パリで成功を収めた先駆的日本人ファッションデザイナー、高田賢三。姫路で生まれ、文化服装学院へ進学。パリへ行き、1970年に自らのお店開くと一躍時代の寵児となります。30周年で引退を余儀なくされたブランド買収劇の秘話やセレブたちとの交遊録。栄光と挫折。波乱万丈の半生を振り返った読みごたえたっぷりの自伝を紹介します。

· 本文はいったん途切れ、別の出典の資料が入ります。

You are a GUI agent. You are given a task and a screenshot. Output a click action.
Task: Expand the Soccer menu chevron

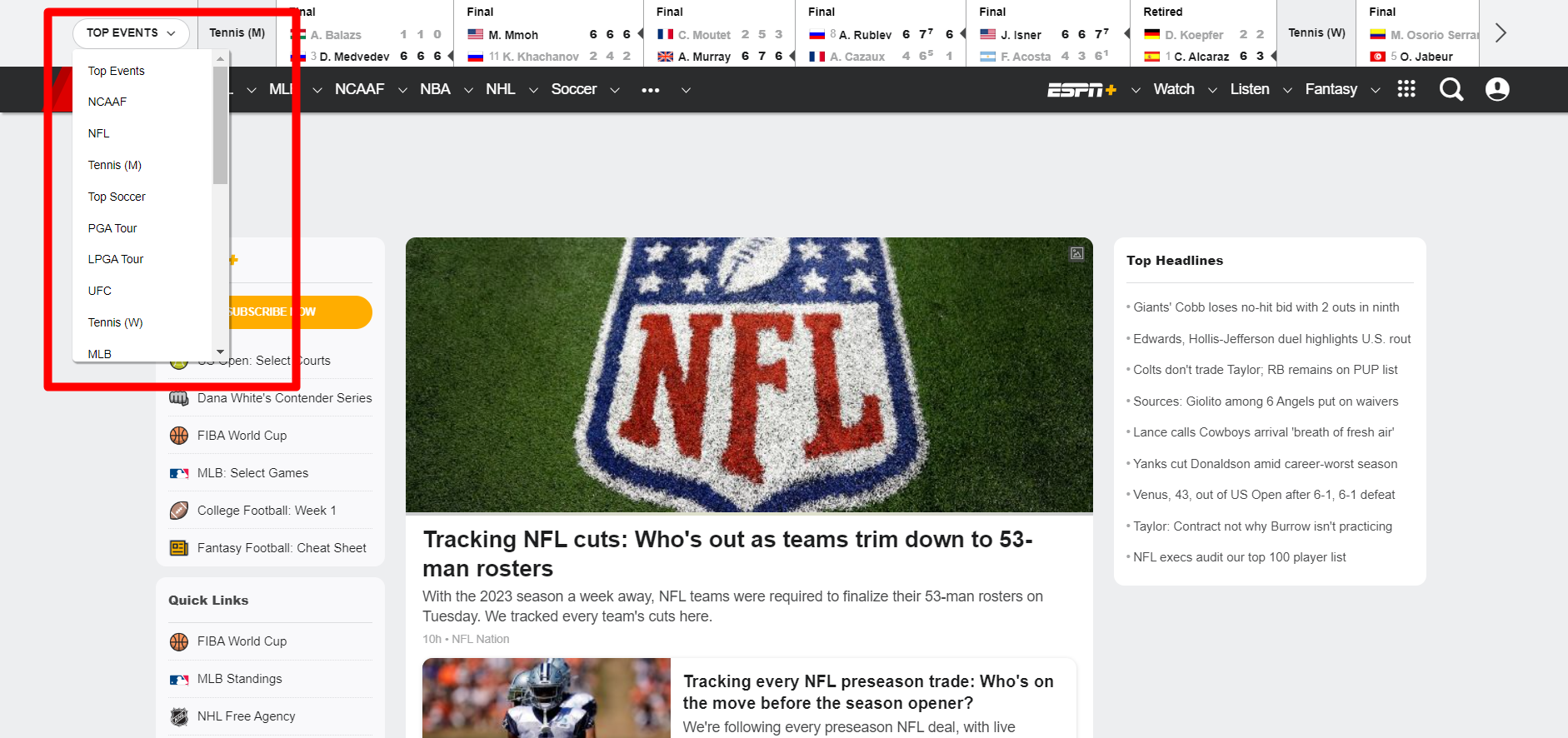tap(615, 90)
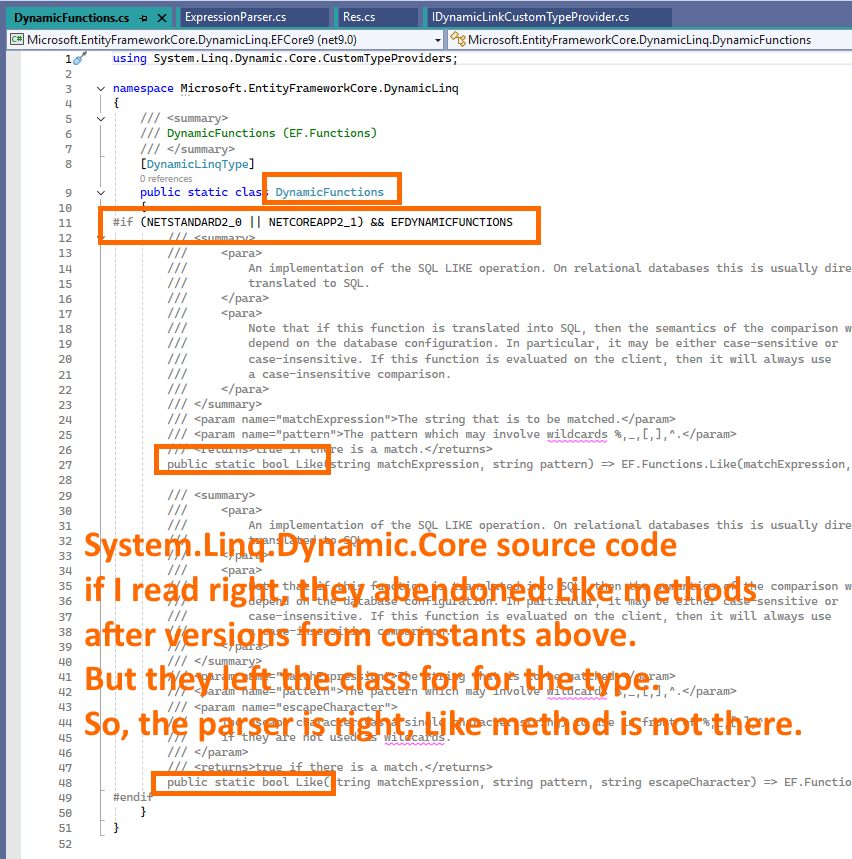Screen dimensions: 852x859
Task: Open the EFCore9 (net9.0) project dropdown
Action: 436,39
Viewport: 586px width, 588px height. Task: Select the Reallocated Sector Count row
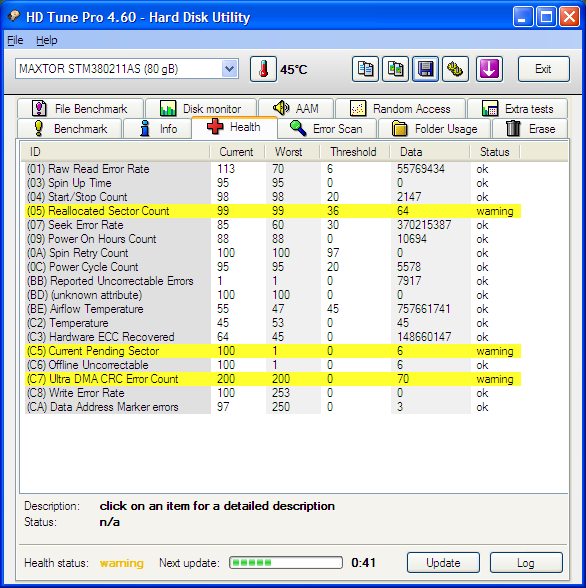(x=273, y=211)
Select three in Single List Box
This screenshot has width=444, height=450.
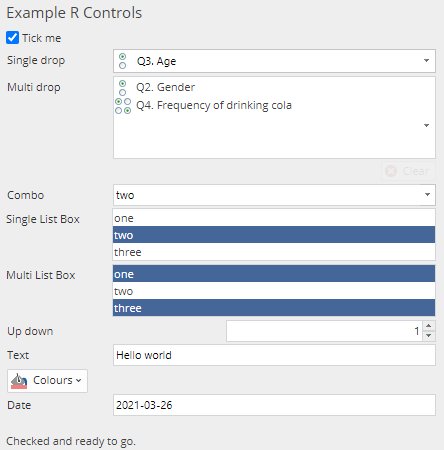coord(274,252)
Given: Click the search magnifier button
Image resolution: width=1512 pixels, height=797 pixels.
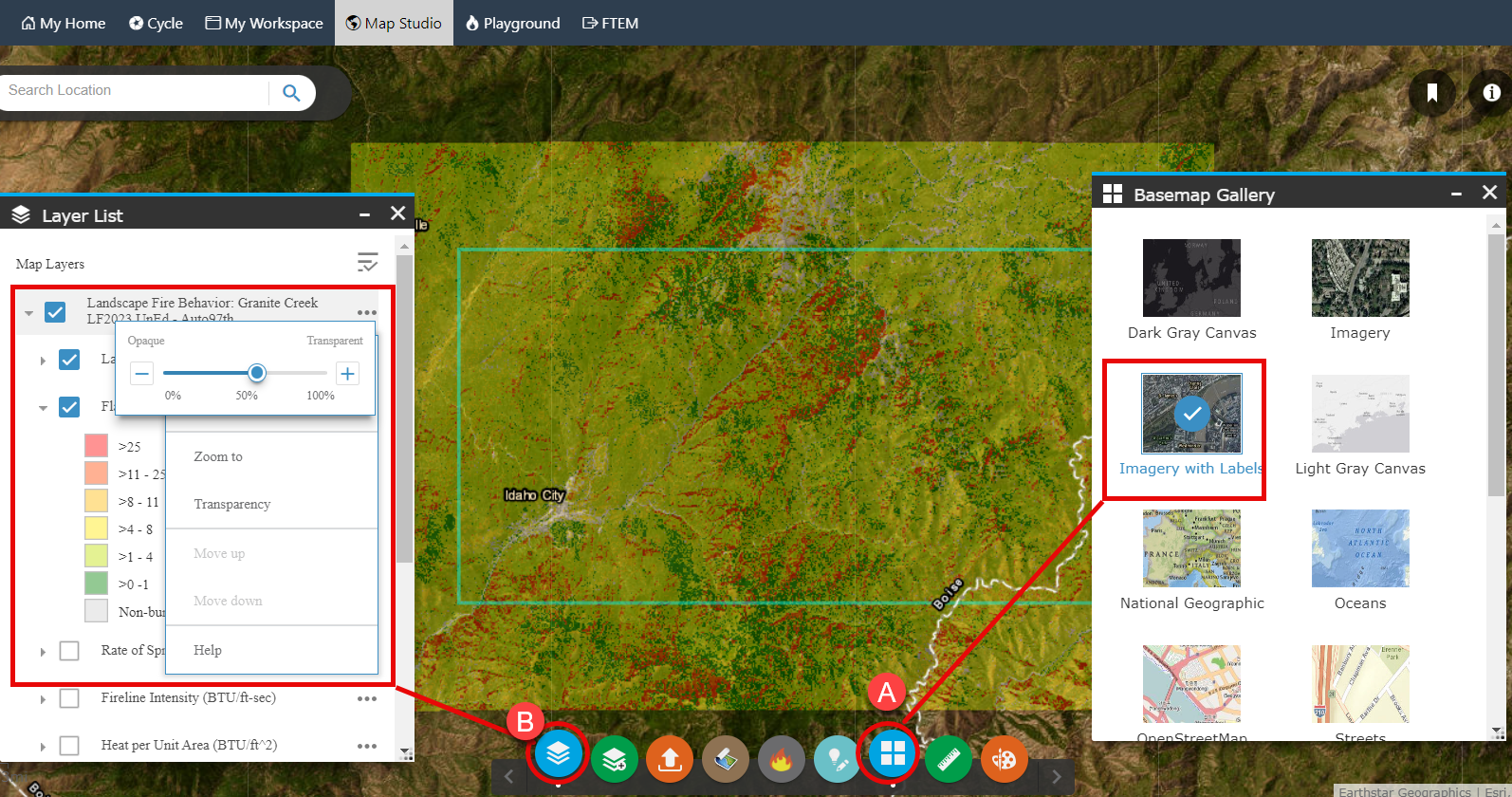Looking at the screenshot, I should (x=291, y=93).
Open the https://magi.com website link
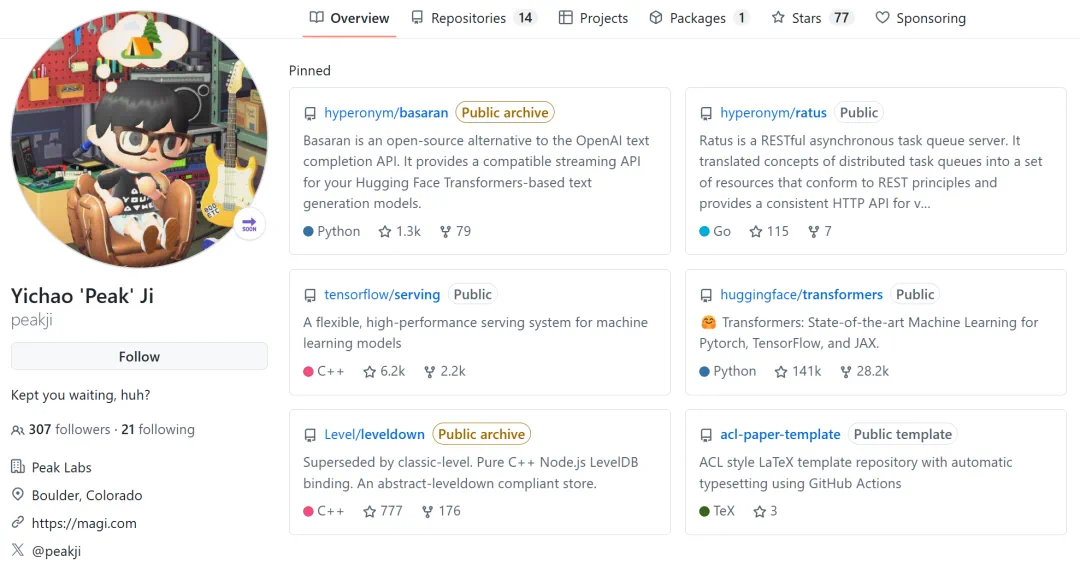 point(84,523)
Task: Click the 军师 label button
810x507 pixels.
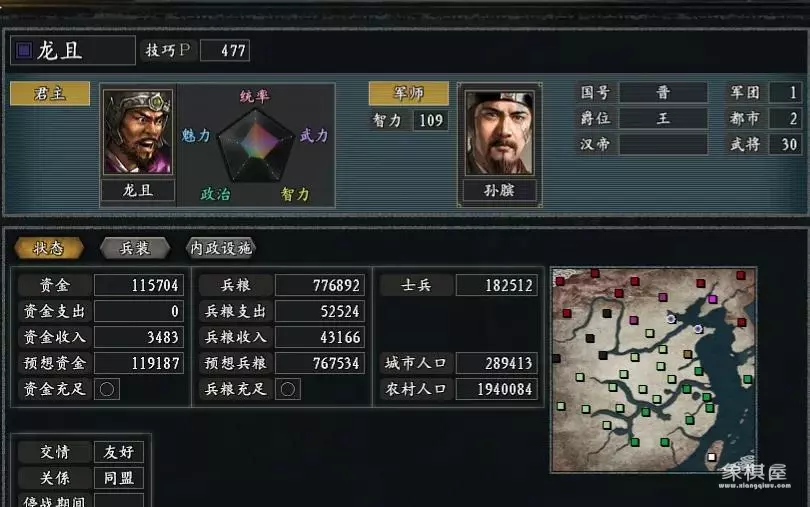Action: (x=409, y=93)
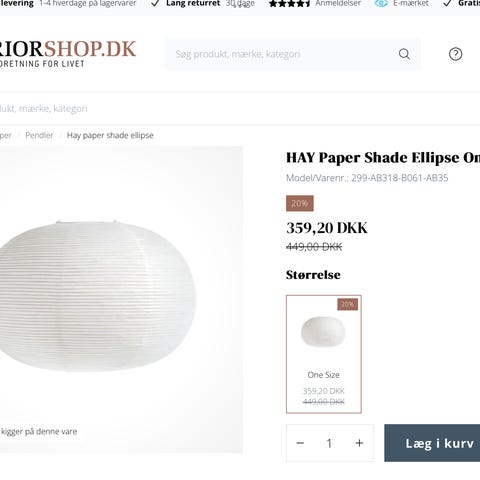Increase quantity with the plus icon
This screenshot has height=480, width=480.
pyautogui.click(x=359, y=443)
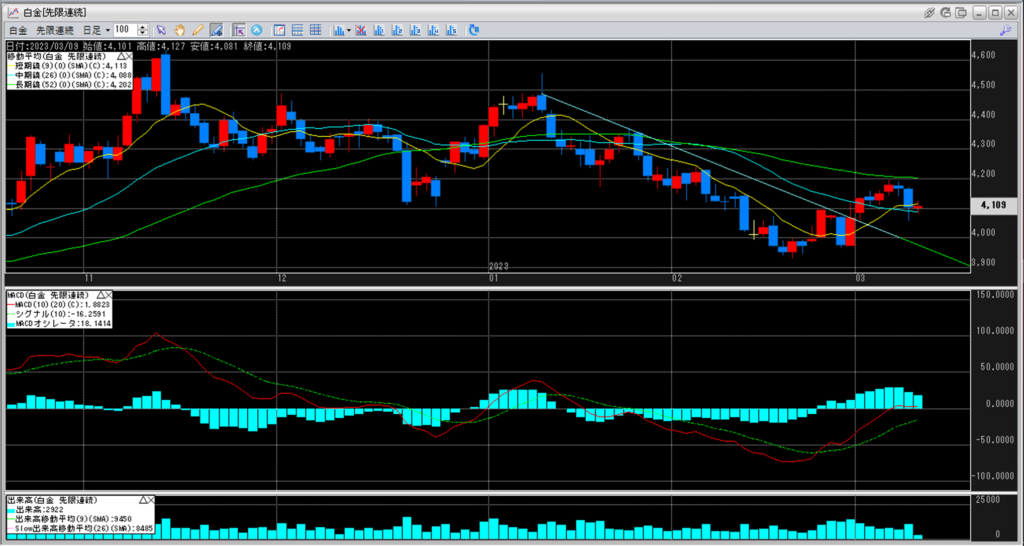Click the blue circular up-arrow icon
Screen dimensions: 1024x546
click(257, 30)
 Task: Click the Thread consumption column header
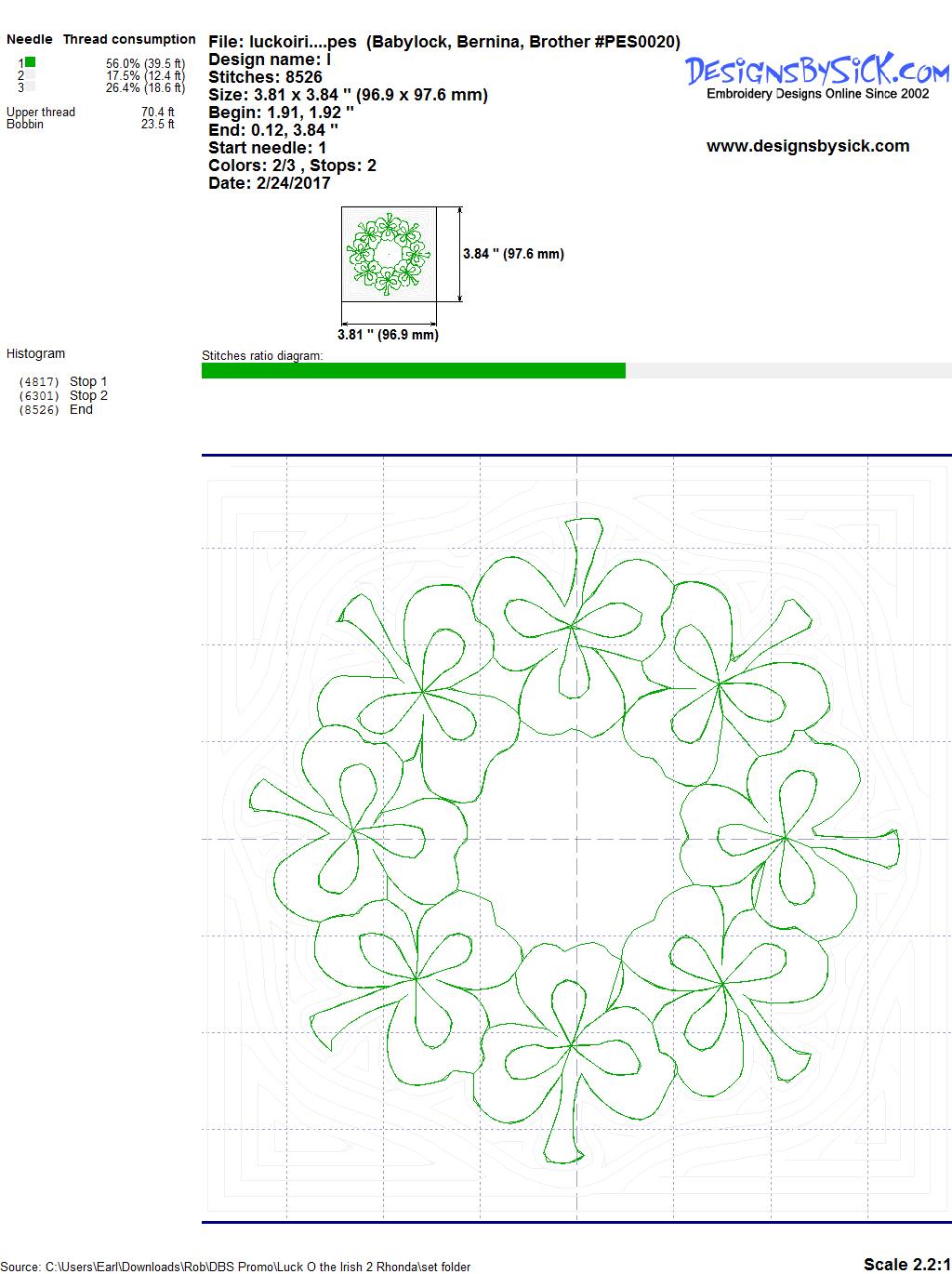[129, 39]
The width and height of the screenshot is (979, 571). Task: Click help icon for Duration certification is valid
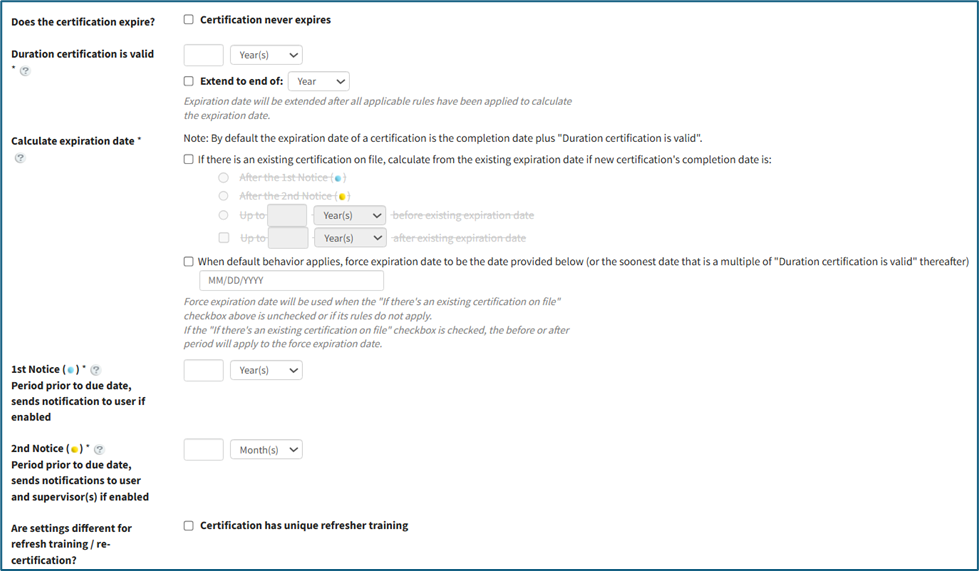[25, 71]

「高田賢三」の栄光と挫折が明らかに─『夢の回想録 高田賢三自伝』がリリース

■姫路~文化服装学院~パリへ

高田賢三は、1939年姫路生まれ。神戸市外国語大学に進学したものの、通学途上に車内広告で文化服装学院が男子も募集していることを発見、両親の反対をおして上京。1958年に入学し、60年新人デザイナーの登竜門「装苑賞」を受賞。銀座三愛勤務などを経て、65年に渡仏。恩師の小池千枝の助言で船旅でフランスへ行き、多様な文化や民族衣装を見聞し、これらの体験が賢三の華やかな「フォークロアルック」の原点となりました。

パリに初出店した「ジャングル・ジャップ」。店内にはアンリ・ルソーの『ジャングルの夢』をモチーフにしたジャングルの絵を自らペンキで描いた。

1970年にパリで初出店(「ジャングルジャップ」)し、一気に時代の寵児となるが、ブランド名はアメリカで日系人コミュニティの猛抗議を受けるなど物議も醸したことも。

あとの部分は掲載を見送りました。